Data shown Start Marker
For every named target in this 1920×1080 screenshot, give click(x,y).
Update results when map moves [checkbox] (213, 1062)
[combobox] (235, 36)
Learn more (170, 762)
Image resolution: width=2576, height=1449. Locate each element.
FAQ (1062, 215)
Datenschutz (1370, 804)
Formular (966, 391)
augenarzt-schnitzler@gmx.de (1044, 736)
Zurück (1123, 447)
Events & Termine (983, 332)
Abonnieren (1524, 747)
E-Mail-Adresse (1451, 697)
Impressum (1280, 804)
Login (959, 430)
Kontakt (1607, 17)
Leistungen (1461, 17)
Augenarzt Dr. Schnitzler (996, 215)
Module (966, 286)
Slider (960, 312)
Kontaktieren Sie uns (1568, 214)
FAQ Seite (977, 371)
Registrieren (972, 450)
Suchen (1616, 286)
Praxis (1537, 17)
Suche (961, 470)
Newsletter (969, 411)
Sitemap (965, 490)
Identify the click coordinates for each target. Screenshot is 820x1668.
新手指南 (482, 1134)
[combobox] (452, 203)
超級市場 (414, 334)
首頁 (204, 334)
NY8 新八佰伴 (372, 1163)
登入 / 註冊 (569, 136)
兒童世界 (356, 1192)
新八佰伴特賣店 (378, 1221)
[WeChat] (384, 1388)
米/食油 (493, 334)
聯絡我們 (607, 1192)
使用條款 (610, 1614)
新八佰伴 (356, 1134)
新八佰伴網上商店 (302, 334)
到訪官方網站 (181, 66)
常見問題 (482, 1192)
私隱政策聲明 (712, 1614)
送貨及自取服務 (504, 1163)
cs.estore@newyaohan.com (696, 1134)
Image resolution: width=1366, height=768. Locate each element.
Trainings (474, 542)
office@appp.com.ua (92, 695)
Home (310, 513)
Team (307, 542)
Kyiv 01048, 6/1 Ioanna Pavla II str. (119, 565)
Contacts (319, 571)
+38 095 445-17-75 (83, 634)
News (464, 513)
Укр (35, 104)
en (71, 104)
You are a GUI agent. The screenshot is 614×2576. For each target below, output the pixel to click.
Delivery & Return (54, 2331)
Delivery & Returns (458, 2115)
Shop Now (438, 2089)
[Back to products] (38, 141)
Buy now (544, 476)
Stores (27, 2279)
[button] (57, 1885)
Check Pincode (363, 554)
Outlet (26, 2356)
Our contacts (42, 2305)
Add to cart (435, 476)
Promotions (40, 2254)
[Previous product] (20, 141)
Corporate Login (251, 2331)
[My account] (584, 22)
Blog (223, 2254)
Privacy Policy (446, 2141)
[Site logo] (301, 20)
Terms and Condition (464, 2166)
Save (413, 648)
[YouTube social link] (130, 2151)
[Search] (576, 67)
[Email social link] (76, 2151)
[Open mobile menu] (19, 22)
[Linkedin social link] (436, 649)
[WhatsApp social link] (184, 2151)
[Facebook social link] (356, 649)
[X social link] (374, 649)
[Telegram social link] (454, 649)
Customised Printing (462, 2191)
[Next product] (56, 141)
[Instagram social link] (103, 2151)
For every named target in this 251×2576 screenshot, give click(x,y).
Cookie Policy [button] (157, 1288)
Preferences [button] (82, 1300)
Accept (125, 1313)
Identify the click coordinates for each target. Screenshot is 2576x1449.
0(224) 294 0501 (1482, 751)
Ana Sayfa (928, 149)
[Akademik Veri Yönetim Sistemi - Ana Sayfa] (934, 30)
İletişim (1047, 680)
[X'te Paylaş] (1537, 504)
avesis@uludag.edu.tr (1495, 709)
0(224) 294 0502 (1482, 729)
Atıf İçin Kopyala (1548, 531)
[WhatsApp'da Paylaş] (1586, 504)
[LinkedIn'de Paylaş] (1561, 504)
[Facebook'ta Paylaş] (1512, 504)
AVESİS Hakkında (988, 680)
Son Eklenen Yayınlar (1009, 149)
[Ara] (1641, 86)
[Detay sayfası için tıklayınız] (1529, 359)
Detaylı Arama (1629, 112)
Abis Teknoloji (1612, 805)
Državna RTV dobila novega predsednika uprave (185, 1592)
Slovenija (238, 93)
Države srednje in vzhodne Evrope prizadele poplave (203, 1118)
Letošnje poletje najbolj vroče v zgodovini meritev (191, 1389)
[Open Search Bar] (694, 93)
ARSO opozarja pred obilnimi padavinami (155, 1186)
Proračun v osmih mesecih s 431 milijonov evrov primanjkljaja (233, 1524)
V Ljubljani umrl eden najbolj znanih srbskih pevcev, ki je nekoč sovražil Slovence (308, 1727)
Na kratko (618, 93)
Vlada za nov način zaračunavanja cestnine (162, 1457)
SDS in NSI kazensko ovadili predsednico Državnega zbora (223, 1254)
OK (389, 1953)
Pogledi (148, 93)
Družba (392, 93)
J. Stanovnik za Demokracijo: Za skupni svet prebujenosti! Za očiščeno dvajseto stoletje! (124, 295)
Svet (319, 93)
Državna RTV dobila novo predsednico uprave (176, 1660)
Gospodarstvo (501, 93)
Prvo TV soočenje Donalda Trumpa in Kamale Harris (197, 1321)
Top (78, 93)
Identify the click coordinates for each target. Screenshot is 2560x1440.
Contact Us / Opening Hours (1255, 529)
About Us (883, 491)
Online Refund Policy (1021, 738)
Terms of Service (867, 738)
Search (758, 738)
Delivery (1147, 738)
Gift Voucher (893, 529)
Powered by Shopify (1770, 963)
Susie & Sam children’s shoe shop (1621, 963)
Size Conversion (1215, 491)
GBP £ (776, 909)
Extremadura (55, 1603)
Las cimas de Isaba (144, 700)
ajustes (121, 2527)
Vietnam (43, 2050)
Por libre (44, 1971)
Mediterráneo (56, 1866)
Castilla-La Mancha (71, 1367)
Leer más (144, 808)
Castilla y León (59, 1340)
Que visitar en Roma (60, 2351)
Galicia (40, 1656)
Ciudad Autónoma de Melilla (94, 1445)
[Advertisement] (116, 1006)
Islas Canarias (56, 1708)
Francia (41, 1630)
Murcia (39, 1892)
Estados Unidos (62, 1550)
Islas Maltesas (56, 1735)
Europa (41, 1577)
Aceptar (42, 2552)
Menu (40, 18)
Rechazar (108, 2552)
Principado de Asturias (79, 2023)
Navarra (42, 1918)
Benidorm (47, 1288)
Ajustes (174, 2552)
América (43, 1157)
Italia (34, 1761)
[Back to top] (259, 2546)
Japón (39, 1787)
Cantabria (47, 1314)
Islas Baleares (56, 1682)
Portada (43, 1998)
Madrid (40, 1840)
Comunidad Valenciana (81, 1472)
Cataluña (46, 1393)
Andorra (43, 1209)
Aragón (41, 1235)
Data shown End Marker
> [What is expected]: Each line of the data above is to be duplicated exactly.

> [Answer space]:
For every named target in this 1920×1080 screenshot, give click(x,y).
Update results when map moves [checkbox] (213, 1062)
[combobox] (235, 36)
Learn more (170, 762)
Image resolution: width=2576, height=1449. Locate each element.
FAQ (1062, 215)
Datenschutz (1370, 804)
Formular (966, 391)
augenarzt-schnitzler@gmx.de (1044, 736)
Zurück (1123, 447)
Events & Termine (983, 332)
Abonnieren (1524, 747)
E-Mail-Adresse (1451, 697)
Impressum (1280, 804)
Login (959, 430)
Kontakt (1607, 17)
Leistungen (1461, 17)
Augenarzt Dr. Schnitzler (996, 215)
Module (966, 286)
Slider (960, 312)
Kontaktieren Sie uns (1568, 214)
FAQ Seite (977, 371)
Registrieren (972, 450)
Suchen (1616, 286)
Praxis (1537, 17)
Suche (961, 470)
Newsletter (969, 411)
Sitemap (965, 490)
Identify the click coordinates for each target. Screenshot is 820x1668.
新手指南 (482, 1134)
[combobox] (452, 203)
超級市場 (414, 334)
首頁 (204, 334)
NY8 新八佰伴 (372, 1163)
登入 / 註冊 (569, 136)
兒童世界 (356, 1192)
新八佰伴特賣店 (378, 1221)
[WeChat] (384, 1388)
米/食油 (493, 334)
聯絡我們 (607, 1192)
使用條款 (610, 1614)
新八佰伴 (356, 1134)
新八佰伴網上商店 (302, 334)
到訪官方網站 (181, 66)
常見問題 (482, 1192)
私隱政策聲明 (712, 1614)
送貨及自取服務 (504, 1163)
cs.estore@newyaohan.com (696, 1134)
Image resolution: width=1366, height=768. Locate each element.
Trainings (474, 542)
office@appp.com.ua (92, 695)
Home (310, 513)
Team (307, 542)
Kyiv 01048, 6/1 Ioanna Pavla II str. (119, 565)
Contacts (319, 571)
+38 095 445-17-75 (83, 634)
News (464, 513)
Укр (35, 104)
en (71, 104)
You are a GUI agent. The screenshot is 614×2576. For each target below, output the pixel to click.
Delivery & Return (54, 2331)
Delivery & Returns (458, 2115)
Shop Now (438, 2089)
[Back to products] (38, 141)
Buy now (544, 476)
Stores (27, 2279)
[button] (57, 1885)
Check Pincode (363, 554)
Outlet (26, 2356)
Our contacts (42, 2305)
Add to cart (435, 476)
Promotions (40, 2254)
[Previous product] (20, 141)
Corporate Login (251, 2331)
[My account] (584, 22)
Blog (223, 2254)
Privacy Policy (446, 2141)
[Site logo] (301, 20)
Terms and Condition (464, 2166)
Save (413, 648)
[YouTube social link] (130, 2151)
[Search] (576, 67)
[Email social link] (76, 2151)
[Open mobile menu] (19, 22)
[Linkedin social link] (436, 649)
[WhatsApp social link] (184, 2151)
[Facebook social link] (356, 649)
[X social link] (374, 649)
[Telegram social link] (454, 649)
Customised Printing (462, 2191)
[Next product] (56, 141)
[Instagram social link] (103, 2151)
For every named target in this 251×2576 screenshot, give click(x,y).
Cookie Policy [button] (157, 1288)
Preferences [button] (82, 1300)
Accept (125, 1313)
Identify the click coordinates for each target. Screenshot is 2576x1449.
0(224) 294 0501 (1482, 751)
Ana Sayfa (928, 149)
[Akademik Veri Yönetim Sistemi - Ana Sayfa] (934, 30)
İletişim (1047, 680)
[X'te Paylaş] (1537, 504)
avesis@uludag.edu.tr (1495, 709)
0(224) 294 0502 (1482, 729)
Atıf İçin Kopyala (1548, 531)
[WhatsApp'da Paylaş] (1586, 504)
[LinkedIn'de Paylaş] (1561, 504)
[Facebook'ta Paylaş] (1512, 504)
AVESİS Hakkında (988, 680)
Son Eklenen Yayınlar (1009, 149)
[Ara] (1641, 86)
[Detay sayfası için tıklayınız] (1529, 359)
Detaylı Arama (1629, 112)
Abis Teknoloji (1612, 805)
Državna RTV dobila novega predsednika uprave (185, 1592)
Slovenija (238, 93)
Države srednje in vzhodne Evrope prizadele poplave (203, 1118)
Letošnje poletje najbolj vroče v zgodovini meritev (191, 1389)
[Open Search Bar] (694, 93)
ARSO opozarja pred obilnimi padavinami (155, 1186)
Proračun v osmih mesecih s 431 milijonov evrov primanjkljaja (233, 1524)
V Ljubljani umrl eden najbolj znanih srbskih pevcev, ki je nekoč sovražil Slovence (308, 1727)
Na kratko (618, 93)
Vlada za nov način zaračunavanja cestnine (162, 1457)
SDS in NSI kazensko ovadili predsednico Državnega zbora (223, 1254)
OK (389, 1953)
Pogledi (148, 93)
Družba (392, 93)
J. Stanovnik za Demokracijo: Za skupni svet prebujenosti! Za očiščeno dvajseto stoletje! (124, 295)
Svet (319, 93)
Državna RTV dobila novo predsednico uprave (176, 1660)
Gospodarstvo (501, 93)
Prvo TV soočenje Donalda Trumpa in Kamale Harris (197, 1321)
Top (78, 93)
Identify the click coordinates for each target. Screenshot is 2560x1440.
Contact Us / Opening Hours (1255, 529)
About Us (883, 491)
Online Refund Policy (1021, 738)
Terms of Service (867, 738)
Search (758, 738)
Delivery (1147, 738)
Gift Voucher (893, 529)
Powered by Shopify (1770, 963)
Susie & Sam children’s shoe shop (1621, 963)
Size Conversion (1215, 491)
GBP £ (776, 909)
Extremadura (55, 1603)
Las cimas de Isaba (144, 700)
ajustes (121, 2527)
Vietnam (43, 2050)
Por libre (44, 1971)
Mediterráneo (56, 1866)
Castilla-La Mancha (71, 1367)
Leer más (144, 808)
Castilla y León (59, 1340)
Que visitar en Roma (60, 2351)
Galicia (40, 1656)
Ciudad Autónoma de Melilla (94, 1445)
[Advertisement] (116, 1006)
Islas Canarias (56, 1708)
Francia (41, 1630)
Murcia (39, 1892)
Estados Unidos (62, 1550)
Islas Maltesas (56, 1735)
Europa (41, 1577)
Aceptar (42, 2552)
Menu (40, 18)
Rechazar (108, 2552)
Principado de Asturias (79, 2023)
Navarra (42, 1918)
Benidorm (47, 1288)
Ajustes (174, 2552)
América (43, 1157)
Italia (34, 1761)
[Back to top] (259, 2546)
Japón (39, 1787)
Cantabria (47, 1314)
Islas Baleares (56, 1682)
Portada (43, 1998)
Madrid (40, 1840)
Comunidad Valenciana (81, 1472)
Cataluña (46, 1393)
Andorra (43, 1209)
Aragón (41, 1235)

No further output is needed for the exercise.